Is there a similar equation for

$$ \int_0^\infty\!J_{m-1}(ar)\,J_{m+1}(br)\,r\,dr\;\text? $$

Are the Bessel functions of orders $m\!-\!1$ and $m\!+\!1$ orthogonal?

Answer 1

They are not orthogonal in general.
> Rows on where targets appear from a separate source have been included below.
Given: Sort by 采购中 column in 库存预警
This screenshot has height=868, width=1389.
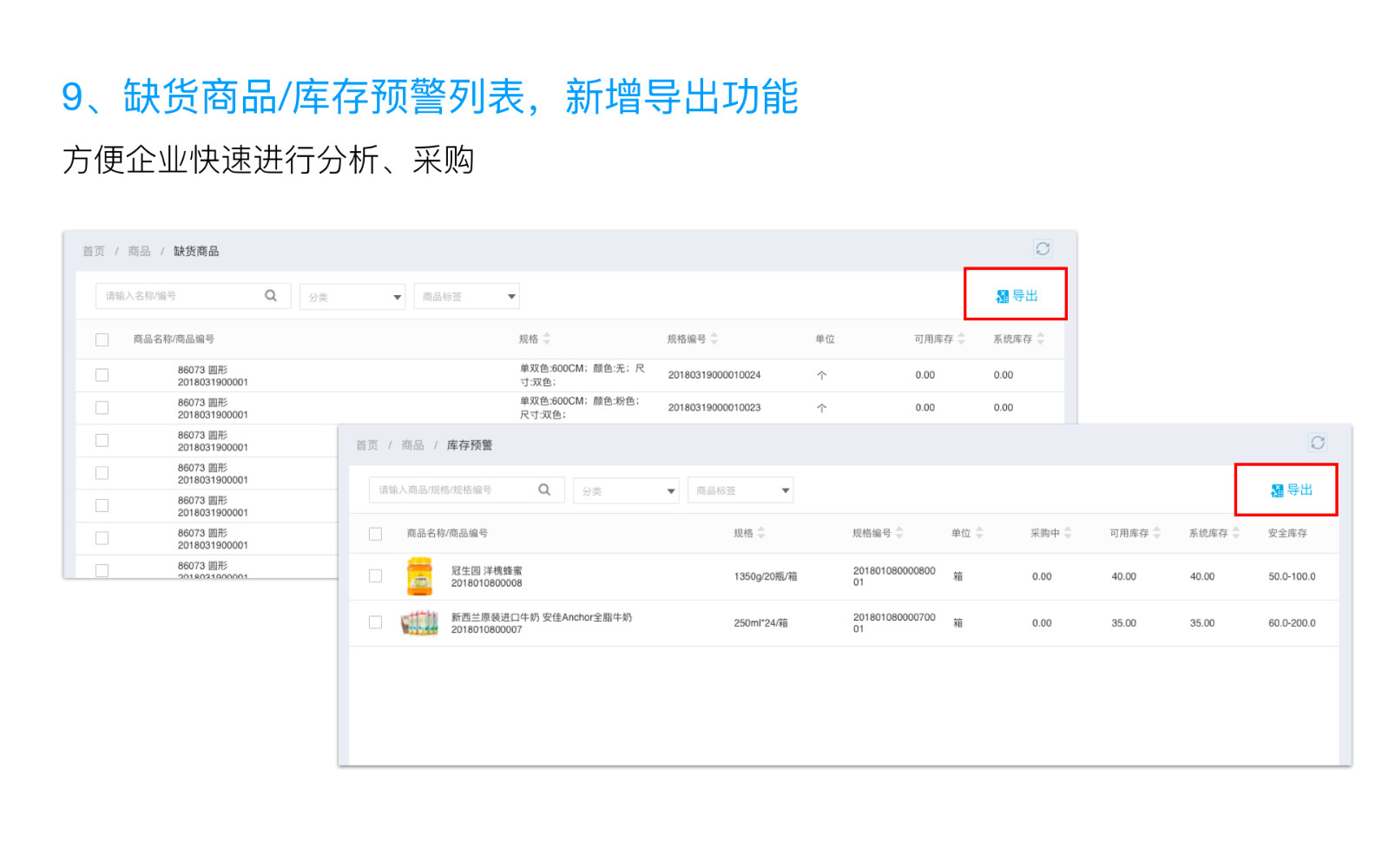Looking at the screenshot, I should pos(1068,533).
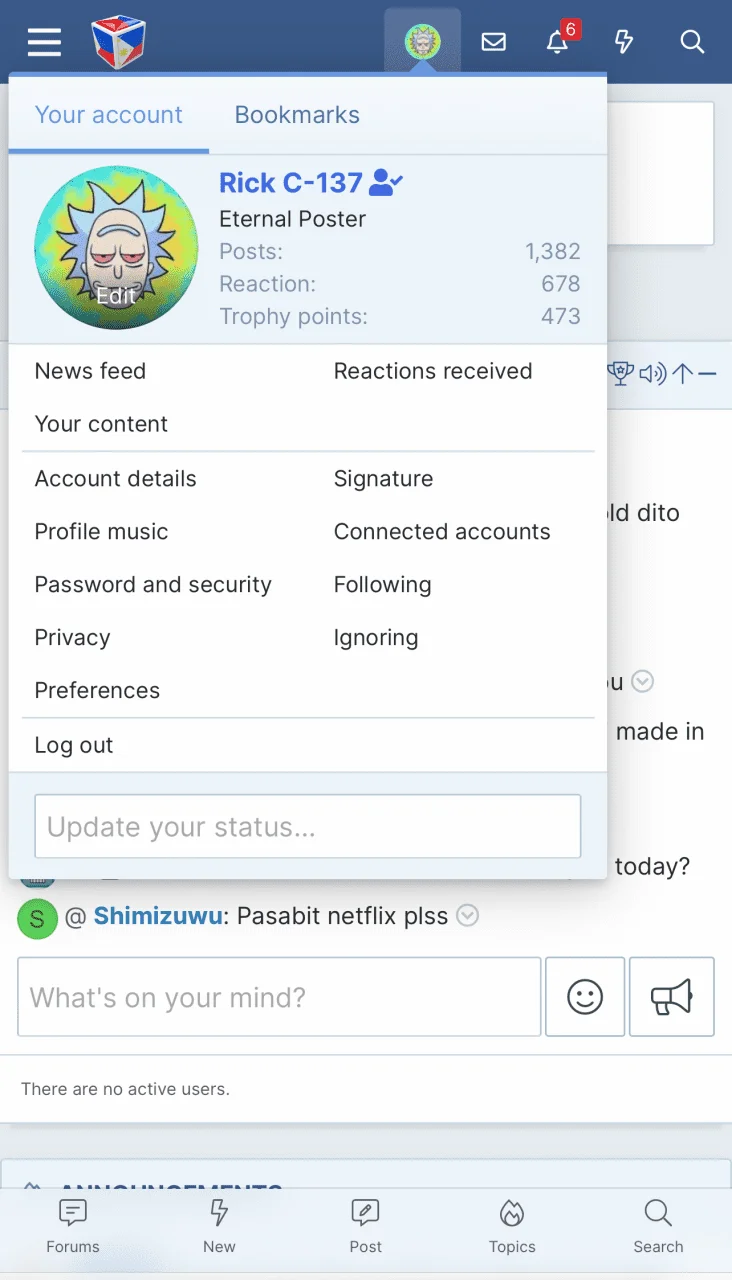The image size is (732, 1280).
Task: Toggle the shoutbox sound speaker icon
Action: click(652, 374)
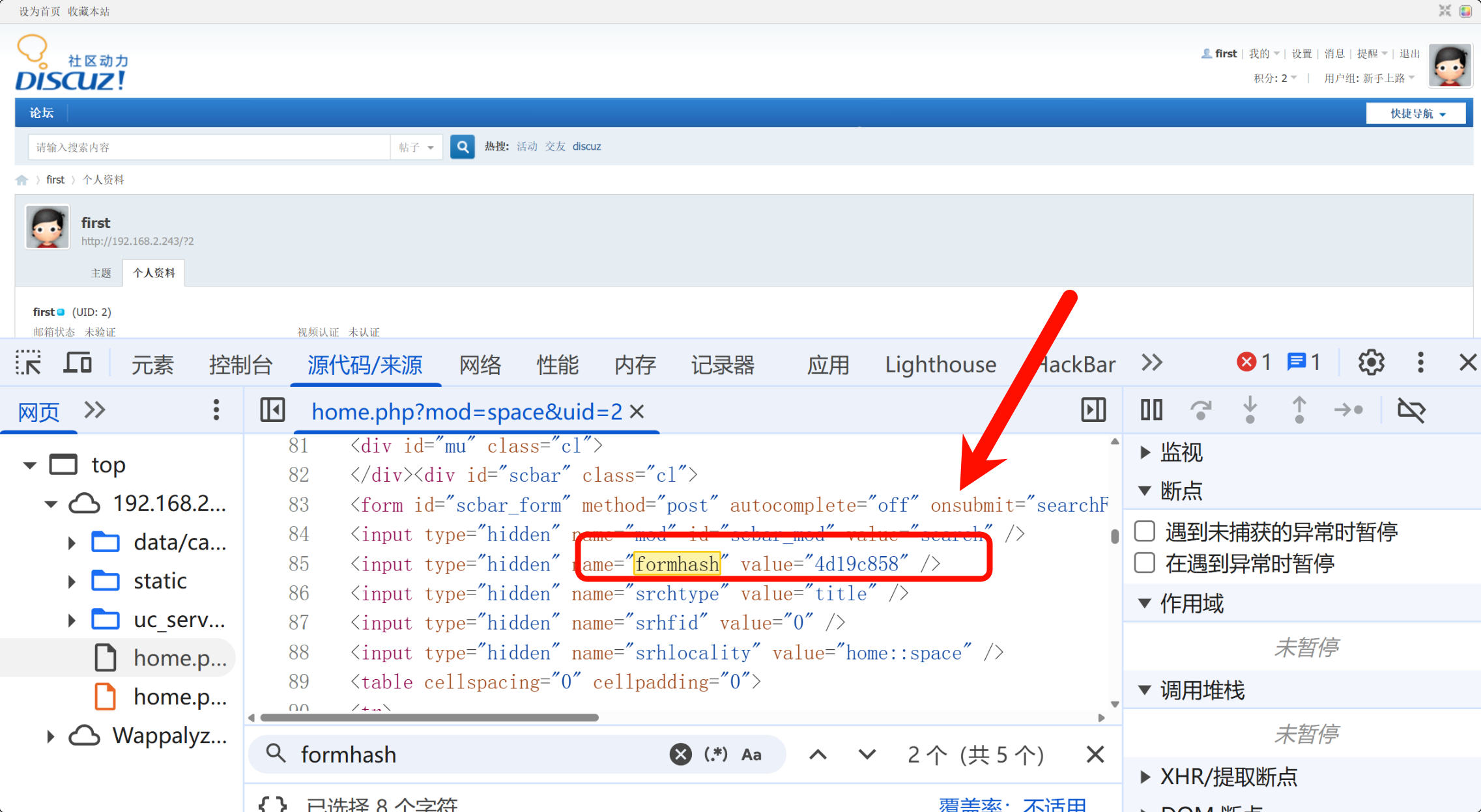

Using the recurrence relationship

$$J_{n+1}(x)+J_{n-1}(x)=\frac{2n}{x}J_n(x)$$

we see that

$$\begin{align} \int_0^\infty J_{m-1}(ar)J_{m+1}(br)\,r\,dr&=\int_0^\infty \left(\frac{2m}{ar}J_m(ar)-J_{m+1}(ar)\right)J_{m+1}(br)\,r\,dr\\\\ &=\frac{2m}{a}\int_0^\infty J_m(ar)J_{m+1}(br)\,dr-\int_0^\infty J_{m+1}(ar) J_{m+1}(br)\,r\,dr\\\\ &=\frac{2m}{a}\int_0^\infty J_m(ar)J_{m+1}(br)\,dr-\frac{\delta(a-b)}{a}\tag 1 \end{align}$$

The first integral on the right-hand side of $(1)$ is not equal to $0$ in general. For example, with $m=1$, $a=2$, and $b=5$ its value is $\frac{2}{25}\ne 0$.